Just An Application

December 17, 2009

What’s New In MIDP 3.0: Redux – Security For MIDP Applications

Filed under: Java, JME, MIDP, MIDP Security, MIDP3, MIDP3Issues — Tags: , , , , , — Simon Lewis @ 12:35 pm

Changes Since Proposed Final Draft

The Security For MIDP Applications chapter, now only available as chapter six of the PDF version of the documentation, has acquired an entirely new section entitled Combined usage of MIDP 2.0 and MIDP 3.0 security models

This states that a MIDP 3.0 MIDlet Suite can use both the new

  • MIDlet-Permission-<n>, and
  • MIDlet-Permission-Opt-<n>

attributes, and the legacy MIDP 2.0

  • MIDlet-Permissions, and
  • MIDlet-Permissions-Opt

attributes.

Similarly a LIBlet can use the use

  • LIBlet-Permission-<n>, and
  • LIBlet-Permission-Opt-<n>

attributes, and the newly defined

  • LIBlet-Permissions
  • LIBlet-Permissions-Opt

attributes.

This addition is presumably motivated by the fact that currently the vast majority of auxiliary MIDP compliant JME JSRs have not been updated to define fine-grained permissions for use with MIDP 3.0.

Issues

Underspecification

The new section says nothing more than that the attributes can all be used together. As such the feature is a tad underspecified. There are a number of possible use cases which need to be addressed. For example

  1. Can a MIDP 3.0 MIDlet Suite use only the legacy attributes ?

  2. Can a MIDP 3.0 MIDlet Suite use named permissions to request fine-grained permissions ?

Runtime Named Permission Checking

Although a MIDP 3.0 MIDlet Suite can now request named permissions, as the specification stands, at runtime, a MIDlet contained in such a MIDlet Suite has no way of checking the named permissions since it cannot use the deprecated MIDlet.checkPermission(String) method. The specification still
states that

For MIDP 3.0 applications, calling checkPermission throws an exception.

Legacy MIDlet Suites Can Use Either Pair Of Attributes But Not Both

The section entitled Security for MIDP 2.x MIDlet Suites, which is now only available as Section 9.2.2 of the PDF version of the documentation has not been changed.

It still states that

  • If there exists one or more instances of the MIDlet-Permission-<n> or MIDlet-Permission-Opt-<n> attribute in the JAD or JAR Manifest, then the Permission classes associated with these attribute values MUST be used, and any instances of MIDlet-Permissions or MIDlet-Permissions-Opt MUST be ignored.

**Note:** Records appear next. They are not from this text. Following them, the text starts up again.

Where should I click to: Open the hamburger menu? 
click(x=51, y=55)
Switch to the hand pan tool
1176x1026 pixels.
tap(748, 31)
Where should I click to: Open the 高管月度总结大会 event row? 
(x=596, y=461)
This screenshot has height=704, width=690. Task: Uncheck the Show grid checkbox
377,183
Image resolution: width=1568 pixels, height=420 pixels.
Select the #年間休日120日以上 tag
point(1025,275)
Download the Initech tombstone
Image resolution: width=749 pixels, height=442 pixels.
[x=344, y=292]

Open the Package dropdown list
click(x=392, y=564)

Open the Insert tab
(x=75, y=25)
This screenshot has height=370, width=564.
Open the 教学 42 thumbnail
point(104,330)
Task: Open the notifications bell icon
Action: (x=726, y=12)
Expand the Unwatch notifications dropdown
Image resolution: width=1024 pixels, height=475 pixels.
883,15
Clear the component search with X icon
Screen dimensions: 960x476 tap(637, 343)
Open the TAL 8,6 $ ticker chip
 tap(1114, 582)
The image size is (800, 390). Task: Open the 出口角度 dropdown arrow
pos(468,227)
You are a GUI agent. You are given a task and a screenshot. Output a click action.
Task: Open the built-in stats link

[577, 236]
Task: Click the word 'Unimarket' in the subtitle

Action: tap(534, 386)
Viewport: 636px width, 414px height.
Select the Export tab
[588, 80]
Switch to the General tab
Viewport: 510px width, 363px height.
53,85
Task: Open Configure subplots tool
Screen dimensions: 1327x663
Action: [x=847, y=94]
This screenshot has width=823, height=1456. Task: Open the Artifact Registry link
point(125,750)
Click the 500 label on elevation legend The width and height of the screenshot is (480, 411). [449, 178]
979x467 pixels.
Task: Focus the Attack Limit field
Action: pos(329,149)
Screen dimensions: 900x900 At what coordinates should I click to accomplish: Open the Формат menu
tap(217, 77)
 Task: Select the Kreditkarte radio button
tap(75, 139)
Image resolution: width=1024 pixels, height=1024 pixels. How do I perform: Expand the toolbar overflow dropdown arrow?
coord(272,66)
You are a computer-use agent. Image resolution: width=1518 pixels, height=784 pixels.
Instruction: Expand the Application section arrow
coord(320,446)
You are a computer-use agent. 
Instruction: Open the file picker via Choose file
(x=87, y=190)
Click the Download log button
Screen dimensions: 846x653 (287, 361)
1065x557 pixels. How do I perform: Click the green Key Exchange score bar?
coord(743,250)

  • If there exists no instances of MIDlet-Permission-<n> or MIDlet-Permission-Opt-<n> attribute in JAD or JAR Manifest, then the following MIDP 2.0 specific attributes MUST be processed when they appear in the JAD or JAR Manifest :

    • MIDlet-Permissions — attribute contains a list of one or more permissions. Multiple permissions are separated by a comma (Unicode U+002C). Leading and trailing whitespace (Unicode U+0020) and tabs (Unicode U+0009) are ignored. The permissions are critical to the function of the MIDlet suite and it will not operate correctly without them.
    • MIDlet-Permissions-Opt — attribute contains a list of one or more permissions. Multiple permissions are separated by a comma (Unicode U+002C). Leading and trailing whitespace (Unicode U+0020) and tabs (Unicode U+0009) are ignored. The permissions are not critical to the function of the MIDlet suite and it will operate correctly without them.

The motivation for defining this functionality was never entirely obvious. As it stands a MIDP 2.x MIDlet Suite can continue to use named permissions in which case it can also use any MIDP compliant auxiliary JME JSR, or use fine-grained permissions in which case it can only use those MIDP compliant auxiliary JME JSRs which have defined fine-grained permissions. Currently, it is diffcult to see why any developer would make the second choice

Given that an implementation now has to support a hybrid fine-grained/named permission model for MIDP 3.0 MIDlet Suites it is unclear why it cannot support it for MIDP 2.x MIDlet Suites as well. Either that or not allow them to use the MIDP 3.0 permissions in the first place.